The role of orbital order in the stabilization of the $(\pi,0)$ ordered magnetic state in a minimal two-band model for iron pnictides

TL;DR

This paper investigates how orbital order influences the stability of magnetic states in a minimal two-band model for iron pnictides, showing that orbital order enhances spin wave energies and aligns with experimental observations.

Contribution

It demonstrates that hopping anisotropy induces ferro-orbital order, which stabilizes magnetic states and improves agreement with neutron scattering data in a minimal two-band model.

Findings

Orbital order enhances spin wave energy scale.

Calculated dispersion matches neutron scattering results.

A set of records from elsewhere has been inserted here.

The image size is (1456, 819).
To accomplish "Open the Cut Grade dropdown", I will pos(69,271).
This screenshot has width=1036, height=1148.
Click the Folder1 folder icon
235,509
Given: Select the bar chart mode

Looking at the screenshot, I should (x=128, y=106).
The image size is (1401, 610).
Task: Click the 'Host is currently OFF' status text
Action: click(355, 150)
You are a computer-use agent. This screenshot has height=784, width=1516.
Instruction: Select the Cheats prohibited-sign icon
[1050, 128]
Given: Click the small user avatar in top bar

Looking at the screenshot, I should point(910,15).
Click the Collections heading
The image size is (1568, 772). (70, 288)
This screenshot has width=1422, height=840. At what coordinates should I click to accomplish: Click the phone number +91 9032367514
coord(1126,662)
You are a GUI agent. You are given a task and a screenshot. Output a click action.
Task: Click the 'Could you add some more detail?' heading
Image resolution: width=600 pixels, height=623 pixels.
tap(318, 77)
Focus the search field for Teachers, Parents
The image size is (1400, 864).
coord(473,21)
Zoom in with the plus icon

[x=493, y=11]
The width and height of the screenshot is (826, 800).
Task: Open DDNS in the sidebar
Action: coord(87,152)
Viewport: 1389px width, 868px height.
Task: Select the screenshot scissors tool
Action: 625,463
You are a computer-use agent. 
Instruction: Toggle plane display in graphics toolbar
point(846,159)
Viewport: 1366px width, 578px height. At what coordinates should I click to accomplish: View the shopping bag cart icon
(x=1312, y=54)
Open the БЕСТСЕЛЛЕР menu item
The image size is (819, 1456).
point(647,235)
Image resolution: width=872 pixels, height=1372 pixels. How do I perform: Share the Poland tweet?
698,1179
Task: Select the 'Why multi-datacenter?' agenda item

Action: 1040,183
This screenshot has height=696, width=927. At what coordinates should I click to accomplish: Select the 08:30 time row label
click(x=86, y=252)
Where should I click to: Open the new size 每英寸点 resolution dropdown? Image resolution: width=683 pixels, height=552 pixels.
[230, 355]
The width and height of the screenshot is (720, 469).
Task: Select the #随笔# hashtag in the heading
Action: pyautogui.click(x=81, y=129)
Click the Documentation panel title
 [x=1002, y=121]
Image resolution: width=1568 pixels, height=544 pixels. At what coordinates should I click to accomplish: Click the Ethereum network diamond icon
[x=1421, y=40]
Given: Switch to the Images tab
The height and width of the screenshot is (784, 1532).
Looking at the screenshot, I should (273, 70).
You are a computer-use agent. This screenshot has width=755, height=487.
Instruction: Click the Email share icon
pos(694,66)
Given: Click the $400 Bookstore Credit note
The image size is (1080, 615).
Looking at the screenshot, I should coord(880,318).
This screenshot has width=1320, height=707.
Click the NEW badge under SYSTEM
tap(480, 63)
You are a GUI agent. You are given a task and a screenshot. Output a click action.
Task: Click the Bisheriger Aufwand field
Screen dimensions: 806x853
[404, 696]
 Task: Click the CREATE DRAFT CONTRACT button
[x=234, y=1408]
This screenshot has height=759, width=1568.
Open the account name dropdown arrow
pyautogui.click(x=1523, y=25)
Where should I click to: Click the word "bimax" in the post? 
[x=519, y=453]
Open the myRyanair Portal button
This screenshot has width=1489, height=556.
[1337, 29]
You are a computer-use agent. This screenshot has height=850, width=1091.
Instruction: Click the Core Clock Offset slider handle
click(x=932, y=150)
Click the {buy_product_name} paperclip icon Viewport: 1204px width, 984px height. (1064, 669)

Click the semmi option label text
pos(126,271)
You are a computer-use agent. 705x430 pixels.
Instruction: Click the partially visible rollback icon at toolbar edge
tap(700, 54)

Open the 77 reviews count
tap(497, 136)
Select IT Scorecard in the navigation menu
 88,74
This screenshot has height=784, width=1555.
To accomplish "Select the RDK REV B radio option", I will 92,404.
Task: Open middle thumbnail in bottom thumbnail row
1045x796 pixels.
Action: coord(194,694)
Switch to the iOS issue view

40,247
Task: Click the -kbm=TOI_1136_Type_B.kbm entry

Inter-orbital Hund's coupling further stabilizes magnetic states.

Abstract

Spin wave excitations and stability of the ($\pi,0$) ordered magnetic state are investigated in a minimal two-band itinerant-electron model for iron pnictides. Presence of hopping anisotropy generates a strong ferro-orbital order in the $d_{xz}$ and $d_{yz}$ Fe orbitals. The orbital order sign is as observed in experiments. The induced ferro-orbital order strongly enhances the spin wave energy scale and stabilizes the magnetic state by optimizing the strength of the emergent AF and F spin couplings through optimal band fillings in the two orbitals. The calculated spin-wave dispersion is in quantitative agreement with neutron scattering measurements. Finite inter-orbital Hund's coupling is shown to further enhance the spin wave energies state by coupling the two magnetic sub-systems. A more realistic two-band model with less hopping anisotropy is also considered which yields not only the circular hole pockets, also correct ferro-orbital order and emergent F spin coupling.